* START PASSAGE *

AaronDJohnson commented 3 years ago

Contains faster likelihood calculation as presented by Xavi at the Spring NANOGrav meeting.

This faster likelihood calculation:

Is 2 - 6 times faster in all gravitational wave background searches.
Leaves the wideband likelihood calculation the same
Is a little slower in the continuous wave searches
Matches to good accuracy with current likelihood calculation in all tested cases

This pull request adds new class methods to make this new class work, renames the current likelihood calculation class to OldLogLikelihood, and sets the LogLikelihood class containing the new calculation to be the default method of computation. Additionally, a CompareLogLikelihood class is added to allow quick comparison of speed and accuracy between the two methods of likelihood calculation.

stevertaylor commented 3 years ago

This is a fundamental change to the likelihood implementation in enterprise. I think we need to have a broader discussion about incorporating this as the default behavior. I would prefer to retain the current behavior as the default for now, and have the new method be an optional switch, especially since the new method does not have documentation or a reference to explain its implementation (unless it really is equivalent to the old G-matrix approach).

kdolum commented 3 years ago

The mathematics of the new method are described in Xavi's talk at https://files.slack.com/files-pri/T02HY66UF-F022X0AQ7U4/download/nanogravspring2021likelihoodpresentation.pdf . The implementation of the new method is described in detail in a long comment in the code. I would be happy to merge these things into some other document if you would like to suggest a location.

This code has been extensively tested. For GWB, I did 10,000 samples comparing the old and new computations with the change in the log likelihood never being higher than 10^-3, i.e., the likelihoods are within 0.1%. Aaron has tested a broad range of other analyses with similar good results. The case with the largest discrepancy is continuous wave (for which this new method is not helpful anyway). The largest discrepancies in this case are differences of a few in log likelihood, but they occur only in cases where the log likelihood is less by at least 100,000 or so than the typical values, thus parameter sets that are of no interest. Presumably that problem results from numerical instability, so we don't know which method is giving the better answer.

As for the default, I'm afraid that without changing it there will be people who do runs lasting several weeks, never knowing that a one line change would have saved them 60% or even 80% of their runtime.

stevertaylor commented 3 years ago

In my view it would not be appropriate to completely change the default behavior of our pipeline on the eve of an important flagship analysis. The method has not featured in a published article, and has not been used in previous published PTA real-dataset analyses of any kind. I don't doubt the mathematics or the method at all-- it's the process that concerns me, and how we will be presenting our pipeline and methods to the scientific community. At the very least a technical memo could be produced that details the math and the various tests performed, along with scenarios where it's not helpful. NANOGrav has the capacity to host such collaboration memos. It's clear that this method is useful in speeding up spatially-correlated analyses by a factor of a few. So it's completely appropriate to have this as an optional switch from the current default behavior. Those that will be running spatial-correlation analyses for the forthcoming dataset will certainly be experienced and in-the-know enough to be aware of this new optional "speed switch", so I don't foresee any of us needlessly wasting cluster time. Let's have a discussion about this on Monday's DWG call, and we should certainly get views from enterprise architects like @vallis during the discussions.

* END PASSAGE *

» **TO BE DONE**
(a) In the likelihood thread, to what name is the existing likelihood calculation class renamed?
(b) Write the next part of the likelihood thread, picking up after its final comment.

* START EXTRACTED DATA *

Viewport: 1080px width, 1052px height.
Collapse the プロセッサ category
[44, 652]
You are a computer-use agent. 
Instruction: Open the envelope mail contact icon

* END EXTRACTED DATA *

» **ANSWERS FOR THIS EXERCISE**
(a) OldLogLikelihood

(b)
scottransom commented 3 years ago

As someone who watches this development from the sidelines, I definitely agree with Steve that this should not be made the default calculation right now. Optional, yes, and it should even possibly be used for much of our analyses. But we will need to convince all of ourselves and others that it is numerically equivalent in the long-run (although the tests that you have described certainly sound promising).

vallis commented 3 years ago

Thanks Ken and Aaron, this is very careful work and the performance is indeed impressive. Steve and Scott have commented already on whether this should be the new default, and I largely agree with them. This does not mean that your code cannot be used already for an important fraction of DWG runs!

Instead I'd like to address the structure of the computation itself, which creates a large number of new methods within SignalCollection, a new classification of Signals, a separate treatment of the "chi" matrix which largely duplicates the existing "phi", and I must be forgetting something else. I'm concerned that all these will weaken the modularity and extensibility of the core library.

Looking at your code, I think there is a way to leverage the existing infrastructure and hide the majority of new tensor objects inside a new Signal object, without burdening the standard classes. If you give me a few days I will sketch it out, and then we may be able to refactor your code quickly.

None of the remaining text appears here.